Kerouac, whose manic writing defined the beat generation, is best known for “On the Road,” the frenetic, unorthodox 1957 novel about his trek across the United States. The word beat signified despair and a search for new meanings in life. Kerouac’s writing greatly influenced American pop culture--the beats are considered the forerunners of the flower children of the ‘60s--and inspired such artists as Bob Dylan and Jim Morrison and The Doors.

He wrote and compiled “Pomes All Sizes” between 1954 and 1965. The collection contains on-the-road observations and somber grapplings with faith. “It spans the last years of his life,” Ferlinghetti says. “He became more and more alcoholic, and there’s evidence of that in some of the poems.”
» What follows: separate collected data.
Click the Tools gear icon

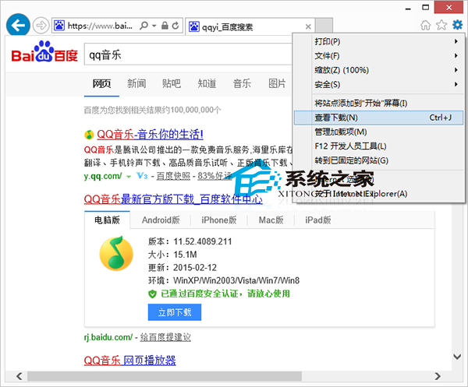[x=457, y=25]
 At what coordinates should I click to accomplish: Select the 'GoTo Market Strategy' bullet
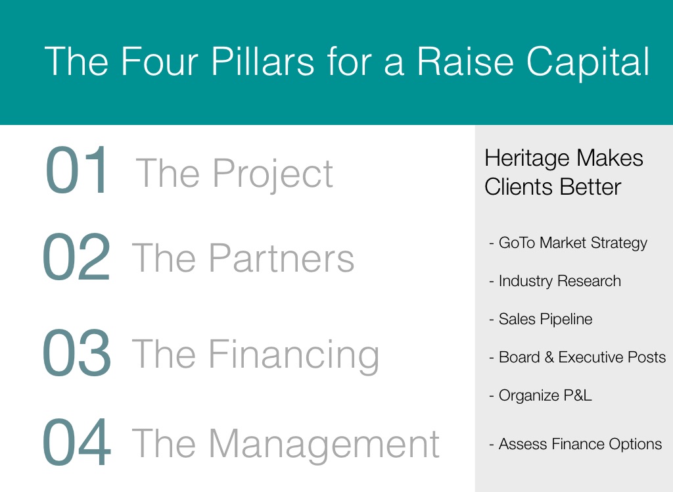click(569, 243)
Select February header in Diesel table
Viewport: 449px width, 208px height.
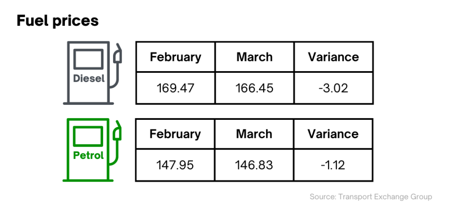175,57
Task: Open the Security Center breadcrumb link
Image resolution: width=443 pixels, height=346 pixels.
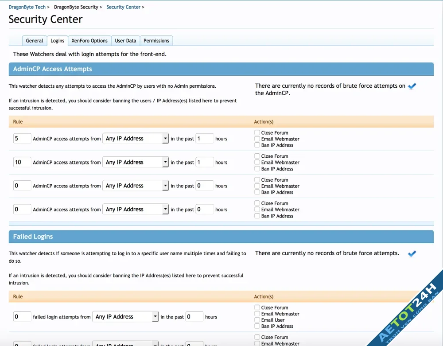Action: (x=123, y=7)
The manuscript, which had been stored in a small upstairs safe at City Lights, is haphazard. “In fact,” says City Lights editor Nancy Peters, “some poems were interrupted by other poems.”

Kerouac considered himself a poet first, and “Pomes All Sizes” belies his image as carefree wanderer. “The poems show Kerouac’s spiritual struggle,” Peters says. “They show a side of him people don’t think about. His sensitivity to the sadness of life is really apparent in this book. People who knew him say he was very serious and shy. Somehow a legend has painted him in completely different colors.”

In addition to the new “Pomes All Sizes,” which is stirring worldwide interest, in 1970 City Lights published “Scattered Poems,” a collection of writings that previously appeared in magazines, and “Book of Dreams,” a 1961 transcription of Kerouac dreams.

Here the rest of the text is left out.